Materials and Methods: Pyeloplasty results of 45 pediatric patients whose GFRs at or below 15 ml/min were analyzed retrospectively. Patients' demographic characteristics, anteroposterior diameters (APDs) of their renal pelvises, renal parenchymal thickness (PT), preoperative and postoperative DRFs and GFRs were recorded. The effects of the renal pelvis APD/PT ratio, the ratio between renal pelvis APD, and ultrasonographically measured preoperative length of the long axis of the kidney (LAK), and preoperative DRF values on the procedural success rates were evaluated.
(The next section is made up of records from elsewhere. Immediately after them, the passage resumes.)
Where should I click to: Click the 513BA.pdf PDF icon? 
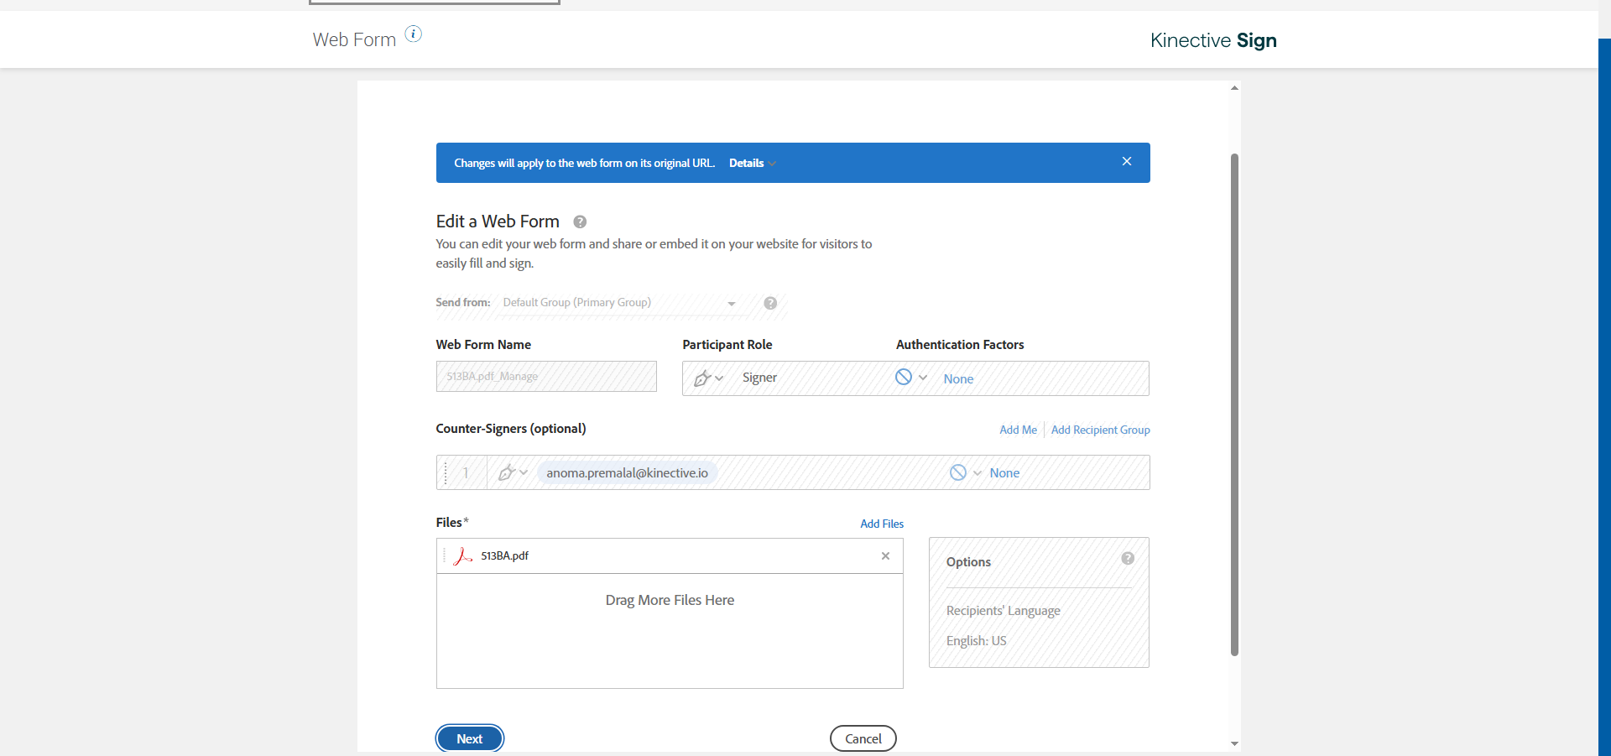tap(462, 555)
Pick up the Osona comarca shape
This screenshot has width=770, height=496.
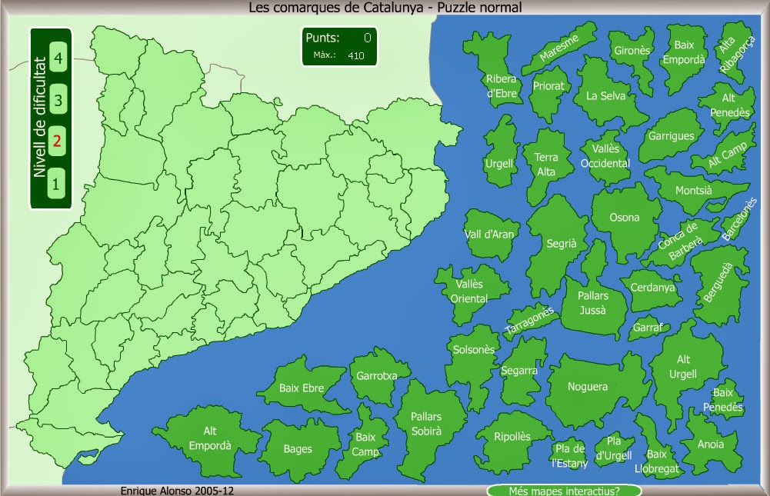pos(625,218)
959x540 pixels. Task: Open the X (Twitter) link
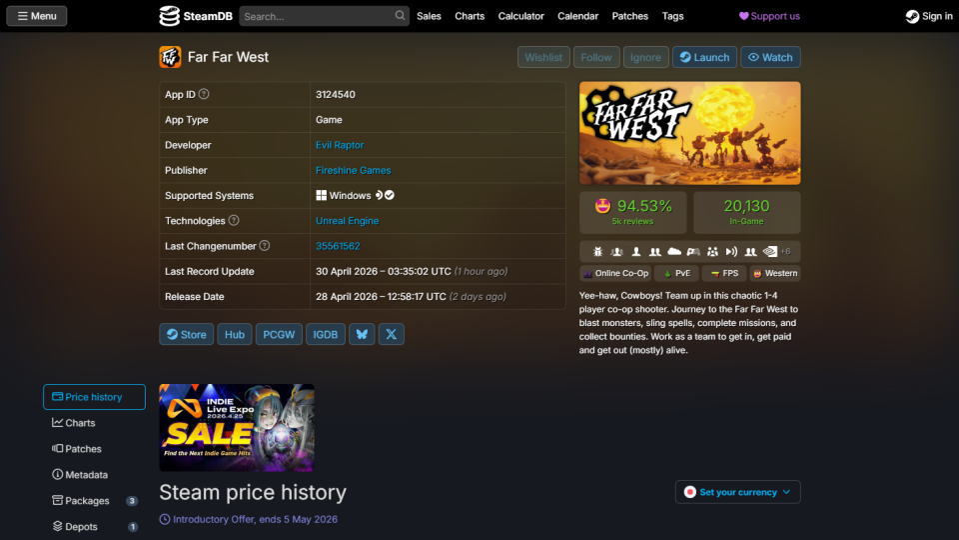click(x=392, y=335)
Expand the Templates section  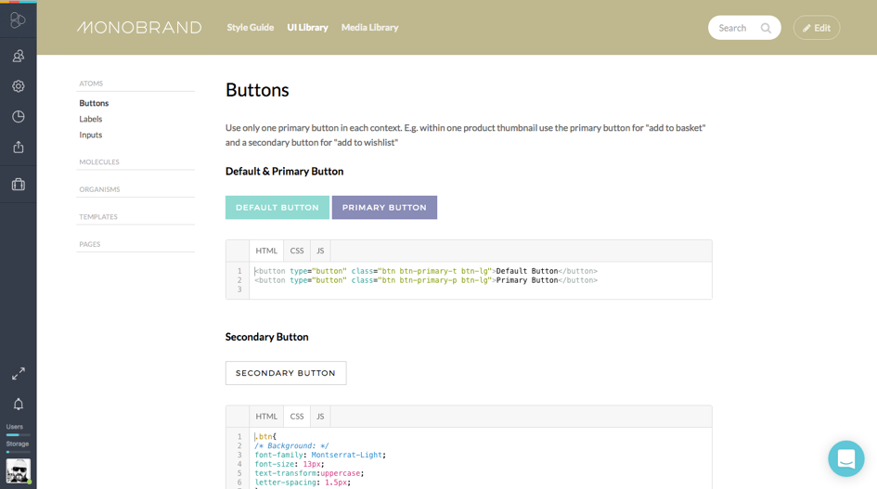[98, 217]
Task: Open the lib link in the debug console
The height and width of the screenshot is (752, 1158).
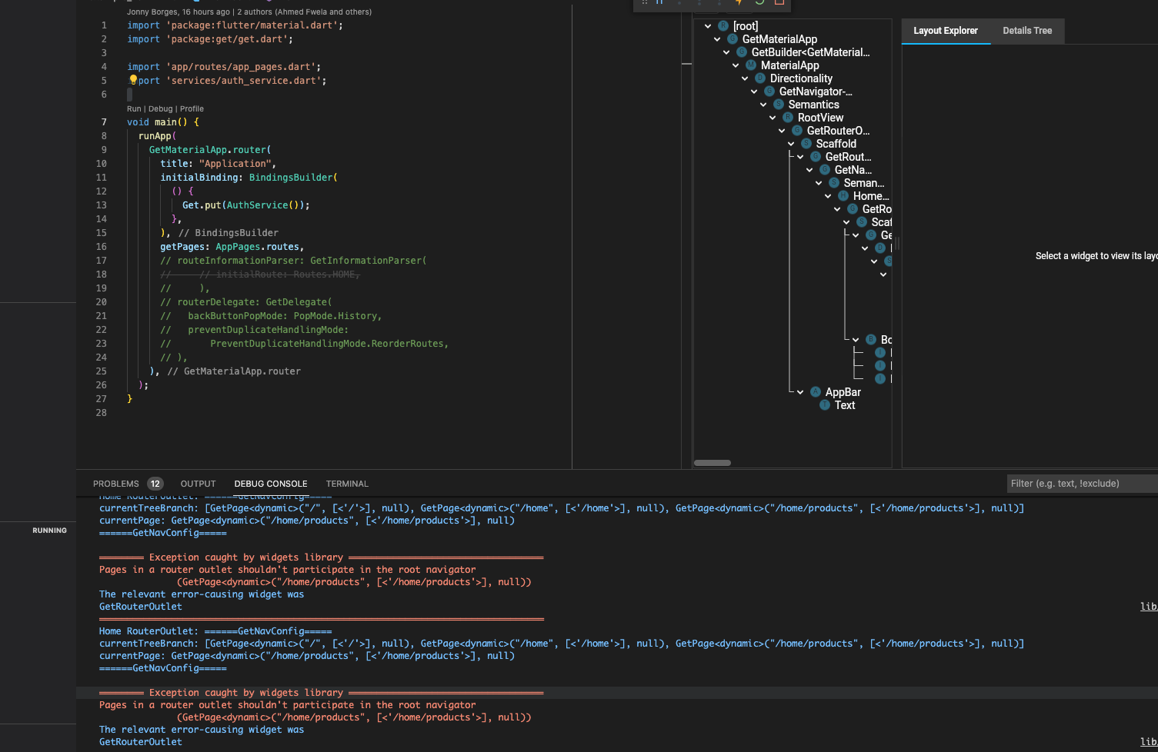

Results: Twenty-nine patients met the inclusion criteria. The mean age of the patients was 48.79 (5-180) months. The mean preoperative GFR (13.44±1.52 ml/min) and DRF (28.69%±9.32) values increased up to 23.35±10.52 ml/min and 35.71%±15.04 at postoperative 6th- and 24.35±10.8 ml/min and up to 35.27%±14.57 at postoperative 12th-months, respectively (p<0.001, p<0.001). A preoperative DRF greater than 18 % was identified as a factor affecting procedural success of the surgery (p=0.006).
Conclusion: Contrary to what has been advocated in other studies, pyeloplasty should be preferred in patients with decreased renal functions having a GFR of 15 ml/min or lower, and DRF below cut-off value of 18 percent.